==== Brano da leggere ====

Il popolo dell’esilio di Moni Ovadia
In pagine di rara intensità, Moni Ovadia, abile interprete, musicista poliedrico e attore eclettico, esprime la sua posizione sulla questione mediorientale. Con la voce ironica e commossa di un ebreo desideroso di pace tra i popoli, affronta quesiti difficili e oscure presagi di discordia che separano le terre e le persone. Il suo canto è un’espressione di bellezza creativa che riflette una vocazione libertaria e una diffidenza istintiva nei confronti del potere e dell’autorità prepotente, opposta a ogni forma di antisemitismo. Ovadia cerca la verità al di là di schemi ideologici asfittici, slogan banali e cortocircuiti della memoria.
Nel suo lavoro Il popolo dell’esilio, Ovadia manifesta una profonda comprensione della condizione dell’esule e dello straniero, in un regno di giustizia sociale. Qui, i ruoli non hanno significato e le gerarchie sono abolite. Si intraprende un viaggio verso l’umanità sulla Terra, che diventa sacra perché abitata da stranieri tra gli stranieri. La sua visione si fonda su un concetto di giustizia economica che si oppone a ogni deriva nazionalista, abbracciando fantasia e creatività come due concetti chiave.
L’Europa è ancora intrisa di odio per l’altro e non potrà mai diventare una nazione unita e degna finché non accoglierà le diversità e le minoranze. È fondamentale condannare e contrastare le ideologie xenofobe, espellendo dalle istituzioni i leader politici che sfruttano il pregiudizio e fomentano l’odio razziale.

==== Dati registrati ====

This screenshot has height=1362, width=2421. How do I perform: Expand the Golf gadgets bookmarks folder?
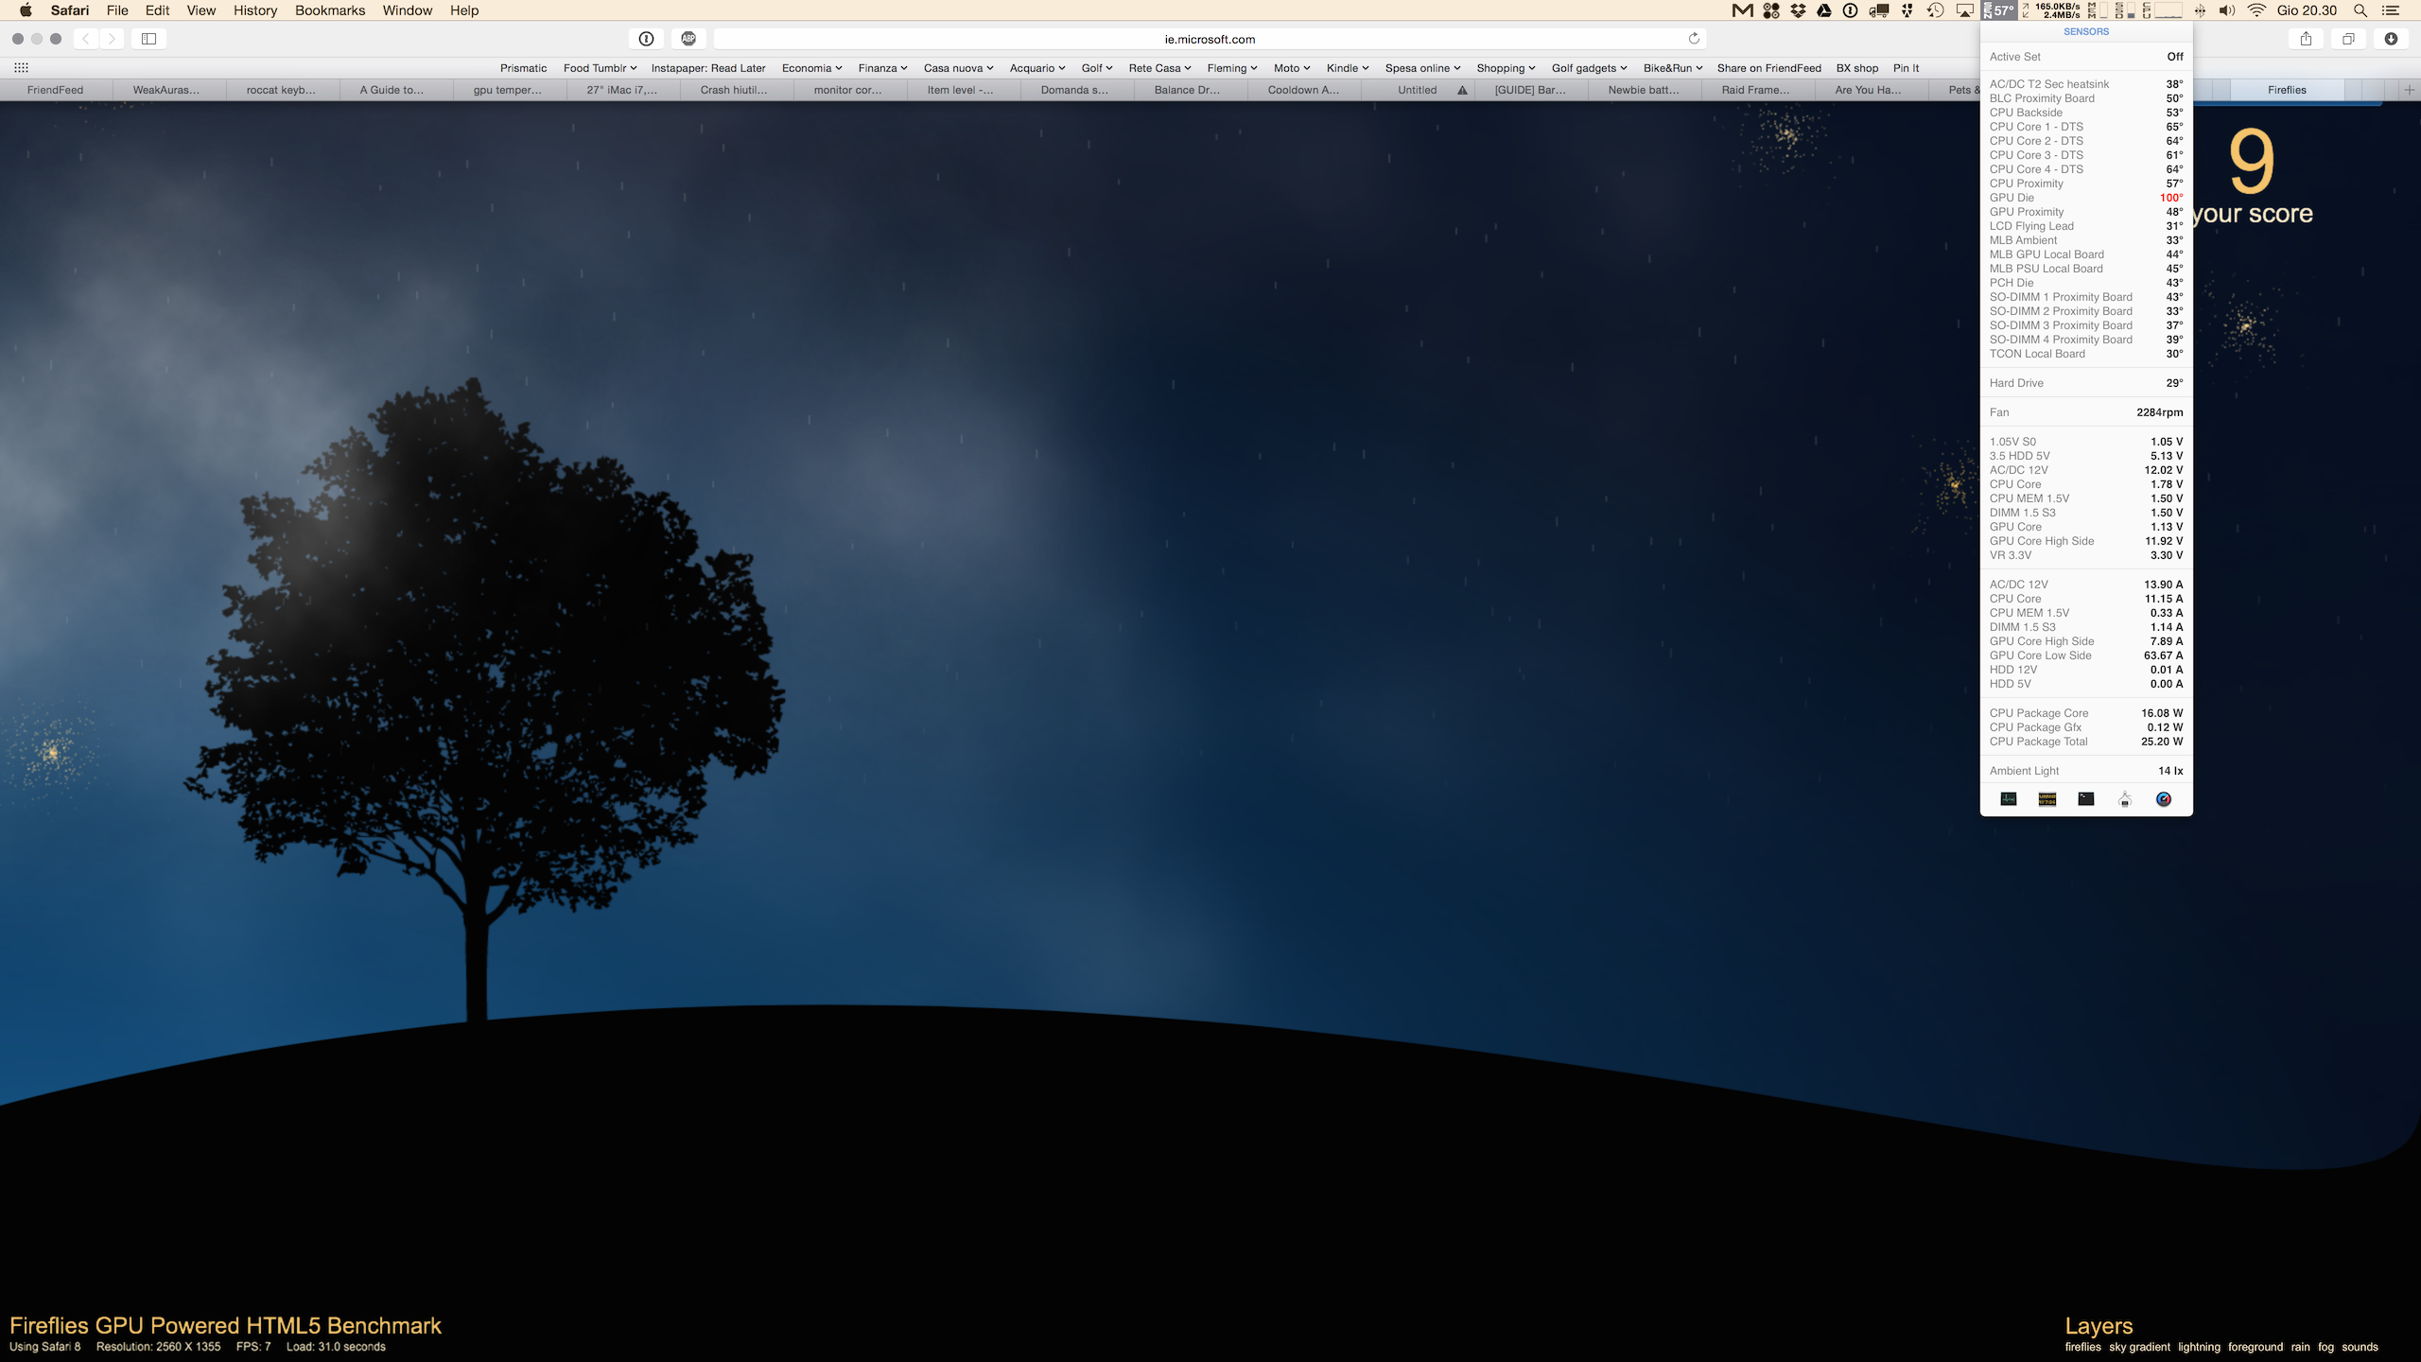pyautogui.click(x=1589, y=68)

====

Consegne richieste:
1. Elenca le qualifiche che il brano su Il popolo dell'esilio attribuisce a Moni Ovadia nella frase che comincia con «In pagine di rara intensità».
2. Scrivi il seguito del brano su Il popolo dell'esilio, riprendendo dopo la sua ultima frase.

Risposte finali:
1. abile interprete, musicista poliedrico, attore eclettico

2.
Moni Ovadia si oppone alla virulenza e alla rigidità del sionismo, che si manifesta nel delirio dei confini e nella rivendicazione di un’identità ristretta e ottusa, invocando una “sicurezza” che sacrifica gli ideali di giustizia, pace e umanità sull’altare del potere. Tuttavia, dalla sua opera emerge un’urgenza di Pace, necessaria per far riemergere la memoria dello sterminio nazista, liberandola dall’ossessione e dalla paranoia. Questo processo può trasformarsi in un momento creativo di vivacità musicale e fantasiosa, rappresentando un nuovo umanesimo universalista.
Nella condizione dell’esilio, l’essere umano rivela il proprio splendore, cercando pace, uguaglianza e alleanza con tutti gli esseri viventi, l’ambiente e l’ecosistema. È fondamentale abitare la terra come stranieri tra gli stranieri, praticando giustizia sociale e promuovendo relazioni di accoglienza con i popoli antagonisti. Questo ideale sublime di erranza è una precondizione necessaria per costruire la pace, dove l’esilio viene visto come una patria che riconosce le fragilità umane.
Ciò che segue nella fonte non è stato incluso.